[Saved data entries]
* * * * * * *
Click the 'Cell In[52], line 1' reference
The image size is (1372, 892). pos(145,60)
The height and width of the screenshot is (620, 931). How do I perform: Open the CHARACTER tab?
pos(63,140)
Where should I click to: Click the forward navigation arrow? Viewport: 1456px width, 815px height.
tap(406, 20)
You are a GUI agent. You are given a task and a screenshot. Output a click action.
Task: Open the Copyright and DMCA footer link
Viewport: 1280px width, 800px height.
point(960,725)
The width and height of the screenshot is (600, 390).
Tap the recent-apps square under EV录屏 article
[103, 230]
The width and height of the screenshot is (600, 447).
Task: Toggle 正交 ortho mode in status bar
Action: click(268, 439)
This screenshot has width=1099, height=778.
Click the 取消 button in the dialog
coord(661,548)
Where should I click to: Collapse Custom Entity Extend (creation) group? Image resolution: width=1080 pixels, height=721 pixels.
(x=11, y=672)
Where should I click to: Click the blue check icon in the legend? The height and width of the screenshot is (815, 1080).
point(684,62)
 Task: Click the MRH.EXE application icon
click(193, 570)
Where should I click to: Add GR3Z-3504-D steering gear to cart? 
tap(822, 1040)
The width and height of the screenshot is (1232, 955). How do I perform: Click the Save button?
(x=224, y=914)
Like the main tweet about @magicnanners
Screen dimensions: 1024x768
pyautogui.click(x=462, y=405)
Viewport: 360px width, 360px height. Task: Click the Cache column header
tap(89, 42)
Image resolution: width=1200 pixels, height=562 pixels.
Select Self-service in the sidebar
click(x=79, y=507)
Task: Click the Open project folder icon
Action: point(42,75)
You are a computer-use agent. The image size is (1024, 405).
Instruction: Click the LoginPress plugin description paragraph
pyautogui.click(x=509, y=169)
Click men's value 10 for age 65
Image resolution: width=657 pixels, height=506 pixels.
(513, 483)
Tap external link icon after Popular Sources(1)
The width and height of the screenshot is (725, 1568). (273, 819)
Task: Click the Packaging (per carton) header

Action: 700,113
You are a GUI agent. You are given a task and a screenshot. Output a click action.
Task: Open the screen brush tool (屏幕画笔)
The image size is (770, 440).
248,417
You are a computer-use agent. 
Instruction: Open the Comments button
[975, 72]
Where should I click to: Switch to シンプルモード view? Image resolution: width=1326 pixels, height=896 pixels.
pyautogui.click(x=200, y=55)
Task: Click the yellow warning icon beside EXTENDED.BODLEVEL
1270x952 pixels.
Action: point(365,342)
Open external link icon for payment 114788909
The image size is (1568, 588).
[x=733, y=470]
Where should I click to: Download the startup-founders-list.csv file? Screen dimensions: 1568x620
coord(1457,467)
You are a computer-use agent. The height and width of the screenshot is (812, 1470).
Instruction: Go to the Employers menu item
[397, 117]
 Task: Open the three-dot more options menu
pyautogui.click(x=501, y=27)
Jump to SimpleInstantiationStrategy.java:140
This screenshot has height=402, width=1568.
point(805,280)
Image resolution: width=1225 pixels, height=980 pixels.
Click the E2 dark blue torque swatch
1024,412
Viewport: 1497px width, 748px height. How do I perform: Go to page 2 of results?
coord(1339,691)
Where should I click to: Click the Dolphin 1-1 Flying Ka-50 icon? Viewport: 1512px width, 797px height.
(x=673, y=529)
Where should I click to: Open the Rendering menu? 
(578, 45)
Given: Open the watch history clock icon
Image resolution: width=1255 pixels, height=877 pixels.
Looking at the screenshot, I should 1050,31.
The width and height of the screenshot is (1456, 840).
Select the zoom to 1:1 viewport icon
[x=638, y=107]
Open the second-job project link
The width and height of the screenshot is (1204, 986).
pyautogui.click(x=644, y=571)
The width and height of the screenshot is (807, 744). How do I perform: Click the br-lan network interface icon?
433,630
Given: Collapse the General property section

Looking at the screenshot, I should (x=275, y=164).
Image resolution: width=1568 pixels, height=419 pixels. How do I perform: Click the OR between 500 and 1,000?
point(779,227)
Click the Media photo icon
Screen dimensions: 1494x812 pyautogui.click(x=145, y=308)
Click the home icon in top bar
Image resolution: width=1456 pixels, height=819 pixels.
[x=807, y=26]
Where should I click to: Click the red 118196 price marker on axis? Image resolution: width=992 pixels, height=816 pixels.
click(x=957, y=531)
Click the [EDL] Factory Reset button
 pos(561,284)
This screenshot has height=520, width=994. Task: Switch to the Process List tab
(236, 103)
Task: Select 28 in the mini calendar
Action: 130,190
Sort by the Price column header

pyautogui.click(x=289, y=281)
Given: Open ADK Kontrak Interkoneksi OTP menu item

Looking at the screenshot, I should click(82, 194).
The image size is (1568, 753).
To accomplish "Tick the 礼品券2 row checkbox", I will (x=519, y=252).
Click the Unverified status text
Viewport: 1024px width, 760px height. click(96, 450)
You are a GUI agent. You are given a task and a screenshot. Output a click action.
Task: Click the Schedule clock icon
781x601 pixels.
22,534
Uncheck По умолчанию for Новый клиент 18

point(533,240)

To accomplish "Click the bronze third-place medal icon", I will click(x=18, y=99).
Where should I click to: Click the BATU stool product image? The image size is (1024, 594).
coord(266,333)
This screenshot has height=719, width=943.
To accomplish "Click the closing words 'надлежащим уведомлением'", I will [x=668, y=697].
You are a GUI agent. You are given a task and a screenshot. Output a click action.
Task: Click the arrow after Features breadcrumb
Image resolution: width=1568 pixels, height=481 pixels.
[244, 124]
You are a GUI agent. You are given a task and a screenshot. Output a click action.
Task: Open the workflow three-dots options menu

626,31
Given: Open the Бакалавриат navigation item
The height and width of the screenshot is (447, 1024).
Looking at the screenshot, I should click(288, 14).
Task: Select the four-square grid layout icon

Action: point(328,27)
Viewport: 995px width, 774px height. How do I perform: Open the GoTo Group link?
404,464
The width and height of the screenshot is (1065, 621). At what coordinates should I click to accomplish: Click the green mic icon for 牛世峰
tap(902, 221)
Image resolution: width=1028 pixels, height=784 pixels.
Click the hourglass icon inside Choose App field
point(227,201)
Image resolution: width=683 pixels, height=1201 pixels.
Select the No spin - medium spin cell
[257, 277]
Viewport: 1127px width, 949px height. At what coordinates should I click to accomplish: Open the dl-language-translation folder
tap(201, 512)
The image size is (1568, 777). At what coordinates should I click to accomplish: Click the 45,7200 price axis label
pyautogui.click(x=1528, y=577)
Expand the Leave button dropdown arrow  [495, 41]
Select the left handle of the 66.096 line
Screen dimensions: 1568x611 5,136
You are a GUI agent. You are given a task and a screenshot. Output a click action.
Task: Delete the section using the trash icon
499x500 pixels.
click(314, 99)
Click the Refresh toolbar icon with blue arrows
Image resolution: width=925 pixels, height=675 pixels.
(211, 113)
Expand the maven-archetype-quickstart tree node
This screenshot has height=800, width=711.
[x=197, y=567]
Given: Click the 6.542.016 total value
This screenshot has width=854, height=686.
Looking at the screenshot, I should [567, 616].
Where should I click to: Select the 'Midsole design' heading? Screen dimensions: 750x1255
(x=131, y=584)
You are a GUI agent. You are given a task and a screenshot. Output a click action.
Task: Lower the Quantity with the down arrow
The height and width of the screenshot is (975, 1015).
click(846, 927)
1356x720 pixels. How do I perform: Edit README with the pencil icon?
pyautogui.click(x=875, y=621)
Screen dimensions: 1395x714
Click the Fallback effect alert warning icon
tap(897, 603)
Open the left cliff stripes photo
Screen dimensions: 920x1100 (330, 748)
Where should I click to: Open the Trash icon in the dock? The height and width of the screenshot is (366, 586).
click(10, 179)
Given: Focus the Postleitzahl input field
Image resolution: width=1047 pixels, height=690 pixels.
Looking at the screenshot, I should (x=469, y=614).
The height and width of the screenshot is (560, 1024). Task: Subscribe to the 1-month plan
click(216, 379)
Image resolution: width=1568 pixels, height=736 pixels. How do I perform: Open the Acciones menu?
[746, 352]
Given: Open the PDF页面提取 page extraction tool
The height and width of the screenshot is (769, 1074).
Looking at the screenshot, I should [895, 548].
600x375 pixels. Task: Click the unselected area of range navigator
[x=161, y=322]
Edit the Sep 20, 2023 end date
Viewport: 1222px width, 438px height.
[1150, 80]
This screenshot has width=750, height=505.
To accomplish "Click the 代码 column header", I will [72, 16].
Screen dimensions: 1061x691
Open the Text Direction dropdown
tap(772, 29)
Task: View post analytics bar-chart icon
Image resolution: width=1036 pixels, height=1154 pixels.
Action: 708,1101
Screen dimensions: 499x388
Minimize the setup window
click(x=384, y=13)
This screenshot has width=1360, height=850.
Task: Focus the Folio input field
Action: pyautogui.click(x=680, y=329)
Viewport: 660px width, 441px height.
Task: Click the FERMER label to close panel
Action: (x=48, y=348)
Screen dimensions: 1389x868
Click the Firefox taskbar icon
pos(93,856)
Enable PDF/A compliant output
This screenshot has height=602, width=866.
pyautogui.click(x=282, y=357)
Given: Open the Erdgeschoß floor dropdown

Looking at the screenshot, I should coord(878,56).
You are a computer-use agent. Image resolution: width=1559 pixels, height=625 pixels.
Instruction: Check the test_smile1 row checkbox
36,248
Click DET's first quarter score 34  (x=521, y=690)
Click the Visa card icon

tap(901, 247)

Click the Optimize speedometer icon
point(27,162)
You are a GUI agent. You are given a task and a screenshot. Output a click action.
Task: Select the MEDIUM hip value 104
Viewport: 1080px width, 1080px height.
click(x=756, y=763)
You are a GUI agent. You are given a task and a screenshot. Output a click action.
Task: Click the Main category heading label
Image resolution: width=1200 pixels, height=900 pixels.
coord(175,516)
* * * * * * *
EXERCISE DIRECTIONS: Search the data above and return each line in which "will" occurs.

TASK OUTPUT:
To accomplish "Tick the 礼品券2 row checkbox", I will (x=519, y=252).
To accomplish "Click the bronze third-place medal icon", I will click(x=18, y=99).
To accomplish "Click the closing words 'надлежащим уведомлением'", I will [x=668, y=697].
To accomplish "Click the 代码 column header", I will [72, 16].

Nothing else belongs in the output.